Breaking up haret into a few libraries? #115

erickt · 2017-06-08T01:56:28Z

In the why.md document, there is a discussion about how haret was designed to isolate off the protocol from the client-facing and data-storage parts of the system. Would there be any interest in formalizing this into multiple libraries? I'm personally interested in exploring a Zookeeper client wire-compatible frontend a la zetcd, so having a looser coupling between the subsystems would make this a bit easier to do.

andrewjstone · 2017-06-08T03:23:54Z

The intention of that section was to allow plugging in different protocol implementations, not to allow different APIs. We always intended the API to be a disjoint set of what zookeeper provides with some new primitives baked in, and other things intentionally left out. e.g instead of allowing ephemeral, auto-incrementing nodes which are often used for leader election, we'd provide a leader election primitive instead. The goal was to provide a ready-made, opinionated system to allow users to safely coordinate their systems, not to build a toolkit, as the toolkit approach makes it harder to use and debug the different combinations of setups in production.

In practice, isolating even the protocol hasn't been perfect. While most of the VR specific code lives in /src/vr, there are artifacts of the fact that Haret uses VR littered throughout the codebase For instance the namespace manager knows about VrCtxs and the 3 different start modes (startup, recovery, reconfiguration) of replicas. Since implementing a consensus system like VR on top of a lightweight process architecture requires a management layer like the namespace manager (using gossip in this case), in order to start replicas on different nodes and learn of new consensus groups after partition, it was easy to fall into this trap. Ideally this management layer would be agnostic of the consensus protocol as well, but I haven't spent the time to go back and fix it. It isn't high on the priority list right now, although it may help provide cleaner, more structured code.

I'm actually in the middle of a major refactoring of the FSMs that I hope to open a PR for in the next week or two. It's possible that all this code could live in it's own VRR library, but I'm not sure how useful it would be outside of Haret. I'm also hesitant to independently version it at this early state, when I'm the primary developer, as it just adds another layer of management for me. The reality of adding another consensus protocol at this juncture is very remote, so taking the time right now to do this is not a priority.

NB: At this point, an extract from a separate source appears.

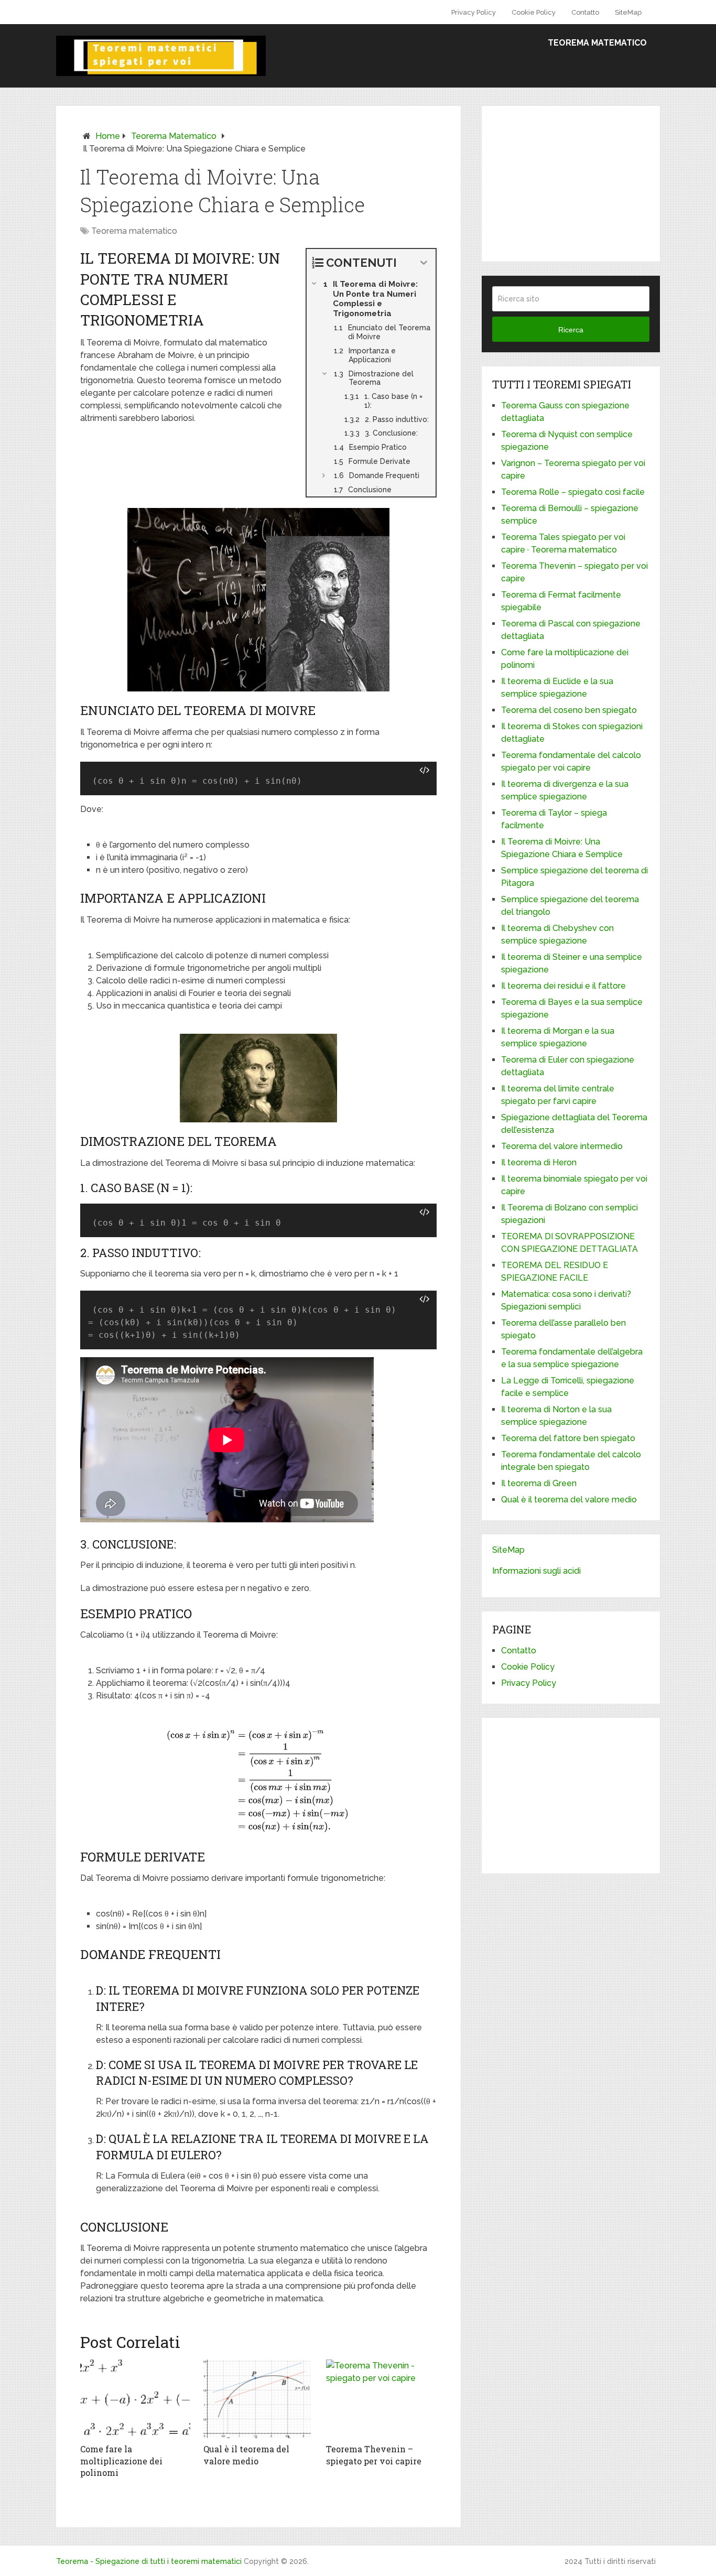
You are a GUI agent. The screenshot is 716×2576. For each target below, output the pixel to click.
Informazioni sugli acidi (536, 1571)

As far as decomposition of the system, a bunch of things are already in their own libraries. Haret relies on rabble for the cluster system and lightweight processes and vertree for the trie based backend.

It is possible to also abstract out the front end API, but it is harder, as the API is heavily tied to the capabilities of the backend. It is also useless in and of itself.

It appears that zetcd is an independent proxy process that sits in front of etcd. That doesn't require splitting up the code at all, but it does require features, such as subscriptions, that aren't yet built into Haret. It also will either require emulating other non-native features such as ephemeral nodes, or not implementing them altogether. That all seems doable, but again isn't really a priority for me right now. My chief goal is building a correct and stable system. After some stability it will be much more actionable to talk about extension and different front end APIs.

In summary, I'm not fully opposed to this idea, but feel it is a bit of a distraction at this early time. If however you see specific parts of the code that you feel are not properly abstracted and should be split out into their own libraries, I am definitely willing to consider that.

This starts pulling apart haret (vmware-archive#115), specifically cli client binary into it's own module. The main reason to do this is for a few reasons. First, it allows us to start framing out a higher level library interface for Haret (haret-client). Second, it allows us to shave off some dependencies if we only need a subset for a particular application. haret-client will need a lot more attention over time, since right now it just responds with string output. Note that I've added a .gitignore to `haret-client`, as the standard practice in the community is to only lock down dependencies in the application crates, but leave it up to the library consumers to decide what dependency versions they want to use.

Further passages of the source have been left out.